Simple, spend a year licking wounds and feeling sorry for ourselves in – yes, the wound licking, feel sorrying in paradise – Italy. How many Italian immigrants have returned from a multitude of promised lands - and said, what was I thinking leaving here – la paese piu bella? We met many.
September 11, 2001, bright and sunny, Janie (from Virginia) and I (from the UK), packed and left our apartment in Washington, DC driving our stupidly too big car (Infinity Q45) to Baltimore to ship it to Europe. We hit I295 with the burning Pentagon in our rear-view mirror. Strange? We turned on the radio - “roads being blocked, ports being closed”, it hysterically crackled. We gunned the car - reached the docks literally with minutes to spare. Checked in the car, oddly, uneventfully – packed with stuff including my favourite leather jacket, a gifted authentic sombrero, a little black dress – three items never seen again. I, to this very day, picture a big hairy sweaty stevedore wandering Baltimore docks in that hat, jacket and little black dress – so adorable.
We picked the car up in Amsterdam, and made the long trip down the speeding German autobahns, through the Swiss Alps and their terrifyingly long tunnels, down Italy’s Autostrada del Sol - past Como, past Tuscany, past Umbria, Rome, Montecasino, Naples, Pompeii, the Amalfi, past the three astonishing Greek temples of Paestum which unbelievably few visit - if we were licking wounds, it would be in uncompromised sunshine and beauty – south we headed relentlessly.
We hit the
coast of Maratea like hitting a wall - 10 miles of awe. Stopped. We stared in awe; continued to stare and not talk in awe, in awe, in awe - it was the Amalfi, not today’s Amalfi, but the Amalfi of 60 years ago – without the 6 million tourists spoiling, polluting, jamming it all up with their 53 seat coaches on roads designed for bloody chariots - the Amalfi without the €15 donut & coffee. It was the Amalfi without the gaudy pottery, the cheap silver bangles, the expensive gaudier tea-shirts. Our blood pressure dropped – the talking started but serenely.
Sometime later, Traveler Magazine described it as -
"Maratea is Heaven - It's The Amalfi Without The Crowds.... Italy's Best Kept Secret". Our plan had been to find a hotel for the night and go further south – but we had accidently arrived.

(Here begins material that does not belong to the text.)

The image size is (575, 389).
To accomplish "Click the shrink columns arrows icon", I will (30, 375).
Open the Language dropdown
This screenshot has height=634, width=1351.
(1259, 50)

Instead, we rented for a year a cottage in a small orchard on the side of the extinct volcano, Bulgheria, overlooking the bluest of seas and the perfected, just as we dreamed, ancient fishing village of Scario. In the orchard, there were vines, oranges, lemons, olives, cherries, plums, persimmons, and, my favourite, figs – the near majority of which survived my stewardship, my husbandry.
Scario is located in the Cilento National Park, next to the Coast of Maratea. Fascinatingly, the park is dedicated to preserving, not so much flora and fauna, but to preserving an ancient and traditional way of life. It contains 100 small hill-towns and fishing villages. The towns are paid by the government not to change. So, today there are donkeys working the fields, old ladies in black with loads on their head, peasants manually working the earth, wine at €1 per litre.
The first night we placed a bunch of lemon leaves on our pillows – and scented ourselves to a deep un-fitful sleep - the DotCom bust faded and faded. The slow, slow, slow dream had started.
The next morning, we were awakened by an angry donkey and, weirdly, by a bell. On the driveway, stooped at 45 degrees, was on old lady selling fish and shell-fish straight from the sea - wow! - la paese piu bella – la dolce vita. A hour later after the mandatory morning cappuccino - a gruff voice outside saying something related to - “Signori, per favore” - did not even sound like Italian – it wasn’t, it was dialect, and he was Signor Santino who owned, among many others scattered over the mountain, the small farm next door. He refused coffee, but as a welcome, gave us bags of tomatoes, garlic, and nuts all grown, be boasted, in nature’s finest fertilizer - rabbit shit. We loved Signor Santino – we called him the “Great Santino”.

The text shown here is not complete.